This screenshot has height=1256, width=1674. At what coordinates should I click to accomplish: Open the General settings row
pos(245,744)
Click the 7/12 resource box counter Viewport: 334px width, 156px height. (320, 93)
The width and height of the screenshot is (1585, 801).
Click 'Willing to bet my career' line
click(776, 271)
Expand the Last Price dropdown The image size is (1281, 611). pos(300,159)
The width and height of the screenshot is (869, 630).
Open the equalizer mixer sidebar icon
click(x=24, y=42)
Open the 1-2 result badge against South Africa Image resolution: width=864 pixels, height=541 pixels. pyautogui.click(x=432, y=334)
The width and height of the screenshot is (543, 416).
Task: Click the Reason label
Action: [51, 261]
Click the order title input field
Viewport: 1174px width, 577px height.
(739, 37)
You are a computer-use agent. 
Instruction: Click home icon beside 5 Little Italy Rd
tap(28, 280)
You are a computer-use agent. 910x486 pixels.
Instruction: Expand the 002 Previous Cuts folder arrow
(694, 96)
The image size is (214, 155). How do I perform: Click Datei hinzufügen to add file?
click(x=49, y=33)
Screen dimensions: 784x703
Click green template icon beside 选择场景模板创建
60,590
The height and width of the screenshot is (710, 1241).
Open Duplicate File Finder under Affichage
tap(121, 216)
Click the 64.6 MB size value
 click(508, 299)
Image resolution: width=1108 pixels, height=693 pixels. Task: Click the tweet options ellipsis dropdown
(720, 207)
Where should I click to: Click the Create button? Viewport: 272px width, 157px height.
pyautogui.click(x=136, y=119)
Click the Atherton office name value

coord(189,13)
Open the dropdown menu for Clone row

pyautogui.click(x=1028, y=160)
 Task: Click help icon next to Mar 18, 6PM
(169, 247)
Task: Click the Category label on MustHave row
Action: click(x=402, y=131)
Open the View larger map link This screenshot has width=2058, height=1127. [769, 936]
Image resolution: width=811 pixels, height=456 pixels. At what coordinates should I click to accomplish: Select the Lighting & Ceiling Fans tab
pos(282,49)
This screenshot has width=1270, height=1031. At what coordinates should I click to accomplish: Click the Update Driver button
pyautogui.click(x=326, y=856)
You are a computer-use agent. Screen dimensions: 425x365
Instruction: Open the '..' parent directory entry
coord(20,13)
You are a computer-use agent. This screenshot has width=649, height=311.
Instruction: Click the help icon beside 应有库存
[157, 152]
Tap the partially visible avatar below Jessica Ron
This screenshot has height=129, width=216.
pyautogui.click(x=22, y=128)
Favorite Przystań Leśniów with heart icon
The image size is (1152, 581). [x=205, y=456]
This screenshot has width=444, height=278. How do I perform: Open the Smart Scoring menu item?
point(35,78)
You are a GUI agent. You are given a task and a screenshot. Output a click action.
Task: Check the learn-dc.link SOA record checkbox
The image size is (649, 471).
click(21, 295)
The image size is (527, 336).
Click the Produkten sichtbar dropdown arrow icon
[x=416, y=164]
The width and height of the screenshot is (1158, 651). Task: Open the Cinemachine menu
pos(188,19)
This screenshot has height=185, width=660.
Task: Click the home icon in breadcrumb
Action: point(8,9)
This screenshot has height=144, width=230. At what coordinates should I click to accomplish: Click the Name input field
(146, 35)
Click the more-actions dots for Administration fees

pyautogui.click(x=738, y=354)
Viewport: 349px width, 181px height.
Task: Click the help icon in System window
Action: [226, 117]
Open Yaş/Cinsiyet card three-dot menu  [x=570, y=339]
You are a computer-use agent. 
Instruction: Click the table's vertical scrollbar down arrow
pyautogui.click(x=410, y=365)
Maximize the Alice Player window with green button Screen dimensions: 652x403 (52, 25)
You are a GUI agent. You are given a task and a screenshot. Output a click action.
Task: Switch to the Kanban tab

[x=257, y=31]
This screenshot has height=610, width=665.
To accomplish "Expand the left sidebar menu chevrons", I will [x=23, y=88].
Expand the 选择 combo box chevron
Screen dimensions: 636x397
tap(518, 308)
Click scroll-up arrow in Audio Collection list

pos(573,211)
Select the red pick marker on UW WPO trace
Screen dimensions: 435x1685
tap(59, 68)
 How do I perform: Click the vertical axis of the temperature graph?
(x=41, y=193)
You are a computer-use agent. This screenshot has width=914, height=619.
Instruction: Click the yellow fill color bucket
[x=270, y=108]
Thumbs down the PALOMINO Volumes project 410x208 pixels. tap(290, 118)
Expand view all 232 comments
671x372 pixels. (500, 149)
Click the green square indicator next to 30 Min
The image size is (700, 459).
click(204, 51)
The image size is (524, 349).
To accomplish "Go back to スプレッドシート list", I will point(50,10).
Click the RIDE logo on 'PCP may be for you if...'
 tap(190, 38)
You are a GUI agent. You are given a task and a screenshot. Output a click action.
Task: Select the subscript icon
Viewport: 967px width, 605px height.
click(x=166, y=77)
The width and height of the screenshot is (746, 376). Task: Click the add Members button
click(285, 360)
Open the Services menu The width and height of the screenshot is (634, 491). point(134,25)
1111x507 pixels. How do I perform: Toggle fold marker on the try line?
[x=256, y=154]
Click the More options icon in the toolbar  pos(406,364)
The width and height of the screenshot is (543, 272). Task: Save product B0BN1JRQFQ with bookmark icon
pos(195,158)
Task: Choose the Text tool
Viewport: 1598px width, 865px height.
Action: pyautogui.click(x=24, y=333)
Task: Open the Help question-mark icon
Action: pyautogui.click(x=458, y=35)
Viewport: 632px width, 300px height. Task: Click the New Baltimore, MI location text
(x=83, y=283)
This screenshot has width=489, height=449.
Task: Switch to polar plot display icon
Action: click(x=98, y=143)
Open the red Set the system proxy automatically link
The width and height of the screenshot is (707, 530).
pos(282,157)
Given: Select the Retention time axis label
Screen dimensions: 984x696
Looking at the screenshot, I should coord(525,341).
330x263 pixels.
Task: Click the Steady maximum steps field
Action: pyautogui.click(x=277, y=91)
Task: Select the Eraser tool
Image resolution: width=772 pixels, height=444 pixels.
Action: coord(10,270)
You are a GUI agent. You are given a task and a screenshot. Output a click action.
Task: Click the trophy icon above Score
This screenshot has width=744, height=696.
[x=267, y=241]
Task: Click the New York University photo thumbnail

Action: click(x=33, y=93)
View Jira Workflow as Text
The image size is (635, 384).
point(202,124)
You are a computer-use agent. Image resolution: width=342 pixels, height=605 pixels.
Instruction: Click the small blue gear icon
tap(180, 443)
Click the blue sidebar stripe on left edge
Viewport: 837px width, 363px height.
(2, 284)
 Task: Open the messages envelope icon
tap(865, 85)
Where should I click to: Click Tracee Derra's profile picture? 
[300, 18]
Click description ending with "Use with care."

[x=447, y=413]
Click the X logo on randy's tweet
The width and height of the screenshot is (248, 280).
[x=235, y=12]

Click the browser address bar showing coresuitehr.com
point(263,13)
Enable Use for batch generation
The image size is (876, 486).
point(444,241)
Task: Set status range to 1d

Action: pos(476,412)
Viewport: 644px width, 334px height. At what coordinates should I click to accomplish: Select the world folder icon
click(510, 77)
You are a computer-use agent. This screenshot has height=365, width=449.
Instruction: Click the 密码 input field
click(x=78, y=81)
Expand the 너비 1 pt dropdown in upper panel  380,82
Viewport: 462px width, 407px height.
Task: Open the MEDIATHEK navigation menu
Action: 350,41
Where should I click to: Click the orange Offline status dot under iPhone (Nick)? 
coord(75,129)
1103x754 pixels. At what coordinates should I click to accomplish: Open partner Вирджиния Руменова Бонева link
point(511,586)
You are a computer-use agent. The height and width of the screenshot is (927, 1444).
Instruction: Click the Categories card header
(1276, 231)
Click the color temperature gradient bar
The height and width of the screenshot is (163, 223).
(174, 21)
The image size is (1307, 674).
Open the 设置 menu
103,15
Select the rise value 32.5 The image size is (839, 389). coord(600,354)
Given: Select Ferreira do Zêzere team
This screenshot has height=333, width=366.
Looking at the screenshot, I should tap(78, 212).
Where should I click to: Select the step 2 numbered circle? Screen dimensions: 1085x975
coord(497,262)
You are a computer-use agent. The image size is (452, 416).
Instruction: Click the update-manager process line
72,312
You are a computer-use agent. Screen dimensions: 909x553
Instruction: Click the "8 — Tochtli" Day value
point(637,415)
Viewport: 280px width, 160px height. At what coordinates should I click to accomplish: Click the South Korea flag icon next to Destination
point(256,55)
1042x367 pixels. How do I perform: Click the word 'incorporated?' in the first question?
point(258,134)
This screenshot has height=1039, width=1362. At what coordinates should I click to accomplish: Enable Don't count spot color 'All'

—————

### DIRECTIVE:
Rewrite everything from the line containing "Task: Choose the Text tool" down to the line containing "Action: pos(476,412)" as a Markdown table with the columns Row and Entry. Give each nonblank line its own numbered row.

### EXPECTED ANSWER:
| Row | Entry |
|---|---|
| 1 | Task: Choose the Text tool |
| 2 | Viewport: 1598px width, 865px height. |
| 3 | Action: pyautogui.click(x=24, y=333) |
| 4 | Task: Open the Help question-mark icon |
| 5 | Action: pyautogui.click(x=458, y=35) |
| 6 | Viewport: 632px width, 300px height. Task: Click the New Baltimore, MI location text |
| 7 | (x=83, y=283) |
| 8 | This screenshot has width=489, height=449. |
| 9 | Task: Switch to polar plot display icon |
| 10 | Action: click(x=98, y=143) |
| 11 | Open the red Set the system proxy automatically link |
| 12 | The width and height of the screenshot is (707, 530). |
| 13 | pos(282,157) |
| 14 | Given: Select the Retention time axis label |
| 15 | Screen dimensions: 984x696 |
| 16 | Looking at the screenshot, I should coord(525,341). |
| 17 | 330x263 pixels. |
| 18 | Task: Click the Steady maximum steps field |
| 19 | Action: pyautogui.click(x=277, y=91) |
| 20 | Task: Select the Eraser tool |
| 21 | Image resolution: width=772 pixels, height=444 pixels. |
| 22 | Action: coord(10,270) |
| 23 | You are a GUI agent. You are given a task and a screenshot. Output a click action. |
| 24 | Task: Click the trophy icon above Score |
| 25 | This screenshot has width=744, height=696. |
| 26 | [x=267, y=241] |
| 27 | Task: Click the New York University photo thumbnail |
| 28 | Action: click(x=33, y=93) |
| 29 | View Jira Workflow as Text |
| 30 | The image size is (635, 384). |
| 31 | point(202,124) |
| 32 | You are a computer-use agent. Image resolution: width=342 pixels, height=605 pixels. |
| 33 | Instruction: Click the small blue gear icon |
| 34 | tap(180, 443) |
| 35 | Click the blue sidebar stripe on left edge |
| 36 | Viewport: 837px width, 363px height. |
| 37 | (2, 284) |
| 38 |  Task: Open the messages envelope icon |
| 39 | tap(865, 85) |
| 40 | Where should I click to: Click Tracee Derra's profile picture?  |
| 41 | [300, 18] |
| 42 | Click description ending with "Use with care." |
| 43 | [x=447, y=413] |
| 44 | Click the X logo on randy's tweet |
| 45 | The width and height of the screenshot is (248, 280). |
| 46 | [x=235, y=12] |
| 47 | Click the browser address bar showing coresuitehr.com |
| 48 | point(263,13) |
| 49 | Enable Use for batch generation |
| 50 | The image size is (876, 486). |
| 51 | point(444,241) |
| 52 | Task: Set status range to 1d |
| 53 | Action: pos(476,412) |